One of the things that made me think for some time is “How can I ensure my public REST-API does not change by accident?”.

Why

With todays IDE’s we have very powerfull automatic refactorings which is cool. The downside is that we easily can refactor a large pile of code what can affect the public API’s without the developer notice it.

When my public API’s (for example a REST-API’s my backend offers to partner companies) changes without notice it will be found very late the software development lifecycle. Worst case: after the release. This will result in a lot of work (and cost) for everybody involved.

The idea

So “Where is the problem?” you may ask: “Just write a bunch of unit-tests!”. The problem with this is that with the powerfull refactorings we usualy also refactor the unit-test code in one go. So the unit-test never becomes red even if we changed the public API. Therefore plain unit-tests are useless for this kind of tests.

We need something that does not get refactored automatically when we use automatic refactorings.

What I came up with is using ApprovalTests to dump the relevant data a in a approved-file (aka expectation file). This becomes our exectation of the unit-test result. The approval files don’t get changed by refactorings.

When they change I as a developer have to approve the new content manually (with the help of my diff tool) and therefore get noticed by my unit-test suite that something in the API changed.

How

ApprovalTests implementations are availlable for all major platoforms. For .Net you can install this Nuget package.

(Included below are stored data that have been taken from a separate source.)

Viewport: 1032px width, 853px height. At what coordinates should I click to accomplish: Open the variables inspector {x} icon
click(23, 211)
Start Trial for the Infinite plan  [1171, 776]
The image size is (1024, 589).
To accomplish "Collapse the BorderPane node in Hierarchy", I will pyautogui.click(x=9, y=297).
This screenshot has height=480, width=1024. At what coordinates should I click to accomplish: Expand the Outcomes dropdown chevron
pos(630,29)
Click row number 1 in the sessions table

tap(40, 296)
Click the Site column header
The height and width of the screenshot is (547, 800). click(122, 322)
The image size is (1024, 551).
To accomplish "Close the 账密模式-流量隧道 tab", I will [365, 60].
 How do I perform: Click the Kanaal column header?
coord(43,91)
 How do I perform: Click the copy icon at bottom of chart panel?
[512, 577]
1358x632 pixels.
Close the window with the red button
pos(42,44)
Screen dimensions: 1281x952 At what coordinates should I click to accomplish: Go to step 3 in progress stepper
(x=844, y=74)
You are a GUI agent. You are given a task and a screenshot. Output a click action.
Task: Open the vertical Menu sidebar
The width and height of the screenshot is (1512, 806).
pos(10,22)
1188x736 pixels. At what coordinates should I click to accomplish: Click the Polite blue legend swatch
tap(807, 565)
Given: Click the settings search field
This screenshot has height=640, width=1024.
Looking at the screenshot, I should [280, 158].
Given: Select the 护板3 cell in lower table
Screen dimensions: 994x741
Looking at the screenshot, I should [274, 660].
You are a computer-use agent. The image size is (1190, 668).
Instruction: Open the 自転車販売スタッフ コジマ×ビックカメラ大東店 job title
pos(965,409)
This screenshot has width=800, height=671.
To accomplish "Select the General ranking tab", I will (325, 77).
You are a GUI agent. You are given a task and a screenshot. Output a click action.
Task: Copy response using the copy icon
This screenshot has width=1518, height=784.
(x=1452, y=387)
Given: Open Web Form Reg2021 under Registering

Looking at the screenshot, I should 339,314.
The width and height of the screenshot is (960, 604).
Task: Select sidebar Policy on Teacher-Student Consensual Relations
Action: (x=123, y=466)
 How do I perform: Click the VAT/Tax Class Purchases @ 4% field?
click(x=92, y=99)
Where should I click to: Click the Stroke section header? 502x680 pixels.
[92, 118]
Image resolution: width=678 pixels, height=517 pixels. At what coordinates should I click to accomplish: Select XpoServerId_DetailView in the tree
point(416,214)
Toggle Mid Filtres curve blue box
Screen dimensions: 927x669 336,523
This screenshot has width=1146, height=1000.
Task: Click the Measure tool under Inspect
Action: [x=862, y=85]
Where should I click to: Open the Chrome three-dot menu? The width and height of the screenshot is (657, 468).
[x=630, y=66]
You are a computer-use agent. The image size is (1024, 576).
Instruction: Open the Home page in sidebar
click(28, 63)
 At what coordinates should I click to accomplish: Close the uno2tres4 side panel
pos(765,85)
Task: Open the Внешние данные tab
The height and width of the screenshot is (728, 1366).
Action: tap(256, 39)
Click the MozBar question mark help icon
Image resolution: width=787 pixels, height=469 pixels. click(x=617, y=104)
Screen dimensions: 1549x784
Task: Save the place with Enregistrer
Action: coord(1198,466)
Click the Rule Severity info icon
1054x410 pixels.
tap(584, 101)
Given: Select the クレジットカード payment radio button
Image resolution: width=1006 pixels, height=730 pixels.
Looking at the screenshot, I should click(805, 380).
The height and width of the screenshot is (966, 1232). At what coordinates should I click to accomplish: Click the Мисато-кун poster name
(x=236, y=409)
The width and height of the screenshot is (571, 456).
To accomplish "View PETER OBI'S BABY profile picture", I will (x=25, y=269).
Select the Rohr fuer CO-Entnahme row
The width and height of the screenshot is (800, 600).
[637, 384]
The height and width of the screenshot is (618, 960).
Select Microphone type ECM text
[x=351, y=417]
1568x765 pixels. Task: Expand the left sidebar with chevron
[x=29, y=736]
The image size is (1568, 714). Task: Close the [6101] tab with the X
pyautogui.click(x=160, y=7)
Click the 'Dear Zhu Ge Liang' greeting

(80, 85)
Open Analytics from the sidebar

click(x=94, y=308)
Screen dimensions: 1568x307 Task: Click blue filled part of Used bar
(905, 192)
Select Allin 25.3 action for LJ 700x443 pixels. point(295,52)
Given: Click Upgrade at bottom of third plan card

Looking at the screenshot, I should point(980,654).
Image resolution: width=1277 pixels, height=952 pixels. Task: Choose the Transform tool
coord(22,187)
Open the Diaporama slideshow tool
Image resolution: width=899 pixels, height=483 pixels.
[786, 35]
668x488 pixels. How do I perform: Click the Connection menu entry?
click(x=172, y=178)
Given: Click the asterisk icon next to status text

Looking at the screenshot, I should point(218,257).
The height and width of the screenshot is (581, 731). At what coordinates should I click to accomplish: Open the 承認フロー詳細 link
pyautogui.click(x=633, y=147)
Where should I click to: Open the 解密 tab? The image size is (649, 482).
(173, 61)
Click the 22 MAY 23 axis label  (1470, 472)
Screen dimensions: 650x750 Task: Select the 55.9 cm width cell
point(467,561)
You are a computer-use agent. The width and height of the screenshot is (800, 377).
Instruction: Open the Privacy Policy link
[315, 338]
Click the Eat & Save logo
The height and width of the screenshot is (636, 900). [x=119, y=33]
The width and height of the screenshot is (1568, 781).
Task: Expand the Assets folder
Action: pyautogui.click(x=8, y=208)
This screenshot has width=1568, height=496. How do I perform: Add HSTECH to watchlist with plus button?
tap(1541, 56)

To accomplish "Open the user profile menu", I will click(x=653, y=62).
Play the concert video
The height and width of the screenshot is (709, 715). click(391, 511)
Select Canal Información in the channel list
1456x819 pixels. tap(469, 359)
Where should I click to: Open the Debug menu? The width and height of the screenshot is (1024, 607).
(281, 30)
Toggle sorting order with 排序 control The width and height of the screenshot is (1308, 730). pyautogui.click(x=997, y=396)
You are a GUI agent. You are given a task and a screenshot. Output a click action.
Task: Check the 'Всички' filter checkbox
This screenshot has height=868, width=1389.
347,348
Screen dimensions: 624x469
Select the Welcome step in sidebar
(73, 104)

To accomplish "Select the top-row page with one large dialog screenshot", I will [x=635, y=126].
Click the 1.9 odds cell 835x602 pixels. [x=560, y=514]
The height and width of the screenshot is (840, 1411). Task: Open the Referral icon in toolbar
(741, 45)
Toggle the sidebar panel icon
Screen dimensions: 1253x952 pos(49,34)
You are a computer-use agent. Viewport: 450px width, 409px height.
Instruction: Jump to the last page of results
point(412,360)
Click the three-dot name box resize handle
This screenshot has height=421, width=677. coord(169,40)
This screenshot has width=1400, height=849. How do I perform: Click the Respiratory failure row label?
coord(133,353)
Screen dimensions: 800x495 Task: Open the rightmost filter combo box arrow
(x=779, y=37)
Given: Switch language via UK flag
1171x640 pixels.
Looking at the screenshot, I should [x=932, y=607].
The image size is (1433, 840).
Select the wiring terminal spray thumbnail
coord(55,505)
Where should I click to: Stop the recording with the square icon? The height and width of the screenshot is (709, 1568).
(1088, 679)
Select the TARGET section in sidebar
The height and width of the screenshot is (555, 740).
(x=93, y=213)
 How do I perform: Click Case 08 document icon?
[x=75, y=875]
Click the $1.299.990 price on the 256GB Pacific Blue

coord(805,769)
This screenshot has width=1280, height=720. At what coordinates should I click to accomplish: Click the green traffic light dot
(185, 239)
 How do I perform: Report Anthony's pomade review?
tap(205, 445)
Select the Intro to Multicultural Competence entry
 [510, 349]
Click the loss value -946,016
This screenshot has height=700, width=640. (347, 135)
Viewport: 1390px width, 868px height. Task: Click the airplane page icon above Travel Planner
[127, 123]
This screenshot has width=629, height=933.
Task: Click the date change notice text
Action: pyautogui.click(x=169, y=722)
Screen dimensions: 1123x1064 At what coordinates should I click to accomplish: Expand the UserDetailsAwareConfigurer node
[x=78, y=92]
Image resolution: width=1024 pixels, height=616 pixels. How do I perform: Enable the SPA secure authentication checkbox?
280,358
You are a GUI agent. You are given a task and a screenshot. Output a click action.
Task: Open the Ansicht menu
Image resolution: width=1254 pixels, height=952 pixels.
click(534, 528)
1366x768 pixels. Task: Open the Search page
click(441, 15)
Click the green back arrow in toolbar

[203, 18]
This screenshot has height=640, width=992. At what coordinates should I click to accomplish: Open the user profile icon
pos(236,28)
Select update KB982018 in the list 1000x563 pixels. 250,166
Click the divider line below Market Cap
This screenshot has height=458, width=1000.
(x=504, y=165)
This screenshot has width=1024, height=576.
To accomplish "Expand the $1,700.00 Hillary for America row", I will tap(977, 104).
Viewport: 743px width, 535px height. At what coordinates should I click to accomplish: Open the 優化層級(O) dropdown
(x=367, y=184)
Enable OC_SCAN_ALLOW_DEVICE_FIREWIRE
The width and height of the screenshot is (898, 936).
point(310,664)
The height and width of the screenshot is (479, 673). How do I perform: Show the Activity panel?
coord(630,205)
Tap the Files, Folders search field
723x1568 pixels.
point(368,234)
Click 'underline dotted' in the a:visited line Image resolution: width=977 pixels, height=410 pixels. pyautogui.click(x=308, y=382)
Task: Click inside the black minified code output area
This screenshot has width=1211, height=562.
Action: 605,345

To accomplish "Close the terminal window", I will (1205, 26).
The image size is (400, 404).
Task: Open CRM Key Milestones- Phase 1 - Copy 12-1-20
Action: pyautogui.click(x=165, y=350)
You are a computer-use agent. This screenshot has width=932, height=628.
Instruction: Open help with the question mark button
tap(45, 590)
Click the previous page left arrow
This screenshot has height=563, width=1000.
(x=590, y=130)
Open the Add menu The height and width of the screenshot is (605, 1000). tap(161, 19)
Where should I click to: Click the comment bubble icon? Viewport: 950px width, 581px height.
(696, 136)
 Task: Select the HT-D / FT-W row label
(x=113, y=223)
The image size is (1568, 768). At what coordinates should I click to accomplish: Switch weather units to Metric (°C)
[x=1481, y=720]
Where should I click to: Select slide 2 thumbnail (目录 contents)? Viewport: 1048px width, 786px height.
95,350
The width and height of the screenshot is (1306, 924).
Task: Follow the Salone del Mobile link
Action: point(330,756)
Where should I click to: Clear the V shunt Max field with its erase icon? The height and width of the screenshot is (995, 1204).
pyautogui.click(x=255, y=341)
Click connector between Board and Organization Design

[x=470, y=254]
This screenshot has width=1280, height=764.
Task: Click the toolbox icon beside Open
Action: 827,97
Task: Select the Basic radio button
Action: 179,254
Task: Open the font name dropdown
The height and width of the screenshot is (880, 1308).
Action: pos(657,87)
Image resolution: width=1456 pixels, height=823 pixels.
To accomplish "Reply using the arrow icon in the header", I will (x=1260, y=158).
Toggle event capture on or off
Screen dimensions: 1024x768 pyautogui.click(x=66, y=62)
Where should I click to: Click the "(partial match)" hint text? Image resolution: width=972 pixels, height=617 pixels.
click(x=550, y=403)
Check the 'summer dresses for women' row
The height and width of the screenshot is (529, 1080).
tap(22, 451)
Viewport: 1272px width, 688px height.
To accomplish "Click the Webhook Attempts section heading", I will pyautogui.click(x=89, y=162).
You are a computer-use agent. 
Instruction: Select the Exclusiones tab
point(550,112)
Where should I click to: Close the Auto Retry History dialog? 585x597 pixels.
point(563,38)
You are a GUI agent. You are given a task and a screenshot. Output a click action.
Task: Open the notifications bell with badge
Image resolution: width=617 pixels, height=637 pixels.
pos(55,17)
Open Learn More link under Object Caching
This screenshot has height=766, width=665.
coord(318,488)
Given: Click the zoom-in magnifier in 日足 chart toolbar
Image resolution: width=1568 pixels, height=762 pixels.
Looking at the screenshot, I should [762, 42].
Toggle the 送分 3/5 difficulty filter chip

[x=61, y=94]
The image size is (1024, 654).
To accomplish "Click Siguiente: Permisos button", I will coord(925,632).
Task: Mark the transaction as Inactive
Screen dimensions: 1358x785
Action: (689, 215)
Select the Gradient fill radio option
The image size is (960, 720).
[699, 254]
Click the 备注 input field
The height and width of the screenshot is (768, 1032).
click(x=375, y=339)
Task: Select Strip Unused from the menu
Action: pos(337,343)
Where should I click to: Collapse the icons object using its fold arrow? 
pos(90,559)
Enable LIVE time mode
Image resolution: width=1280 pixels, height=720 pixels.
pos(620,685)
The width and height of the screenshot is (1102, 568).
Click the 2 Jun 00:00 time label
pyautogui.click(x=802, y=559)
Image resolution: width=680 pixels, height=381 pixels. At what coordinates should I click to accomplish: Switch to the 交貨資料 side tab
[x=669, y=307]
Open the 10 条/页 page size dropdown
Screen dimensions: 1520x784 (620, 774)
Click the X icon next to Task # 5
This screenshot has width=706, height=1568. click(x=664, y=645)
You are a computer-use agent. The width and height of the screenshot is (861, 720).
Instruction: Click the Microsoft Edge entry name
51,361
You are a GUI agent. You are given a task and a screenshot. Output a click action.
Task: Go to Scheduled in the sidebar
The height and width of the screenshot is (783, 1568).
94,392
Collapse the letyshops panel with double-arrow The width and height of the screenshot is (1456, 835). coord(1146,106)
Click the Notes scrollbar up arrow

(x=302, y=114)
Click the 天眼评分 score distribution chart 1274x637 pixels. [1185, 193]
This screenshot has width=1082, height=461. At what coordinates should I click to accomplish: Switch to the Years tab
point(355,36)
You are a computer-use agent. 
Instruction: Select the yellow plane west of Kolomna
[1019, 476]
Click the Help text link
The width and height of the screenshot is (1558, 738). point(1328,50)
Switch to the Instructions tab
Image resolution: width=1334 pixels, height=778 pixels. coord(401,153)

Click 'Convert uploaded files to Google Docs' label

To test may REST-API’s I basically call action methods of my WebAPI controllers, serialize the output as Json and verify it using Approvals.

[UseReporter(typeof(DiffReporter))]
public class PersonControllerTests
{
    private readonly IPersonRepository personRepo = A.Fake<IPersonRepository>();
    private readonly PersonController controller;

    public PersonControllerTests()
    {
        controller = new PersonController(personRepo);
    }

    [Fact]
    public async Task GetDetails_Success_MustReturnObject()
    {
        // Arrange
        var personId = new Guid("51bd89eb-5ae6-4cfe-954a-f3f6a51352ab");

        // Act
        var result = await controller.GetDetails(personId)

        // Assert
        Approvals.VerifyJson(JsonConvert.SerializeObject(result));
    }
}

To enhace this one can also store the verb’s and URL’s. To do so you can wrap the above result in an anonymous object where you store additional information and serialize all of that into Json and approve it. It would be recommeded to implement a helper for doing this.

Alternative idea:

For REST-API’s an alternative idea is to generete the Swagger.json file you normaly need anyway and store it in your repo. Write a unit-tests that compares a freshly generated Swagger.json to the existing one. This would need some more advanced testing code / helpers but result in verify every aspect of the public API (Url’s, HTTP-Verbs, data-structures, supported headers, query-parameters, etc.)

One thought on “Ensure public API surface using Approval-Tests Leave a comment

  1. Cool! It is indeed a necessity when you develop the API for the external customers/consumers. If you are doing it for the internal purposes, you could also write Consumer Driven Contracts. That way you can ensure that either you didn’t break any consumers, or if you still don’t have any consumers, you can freely change the API to your liking.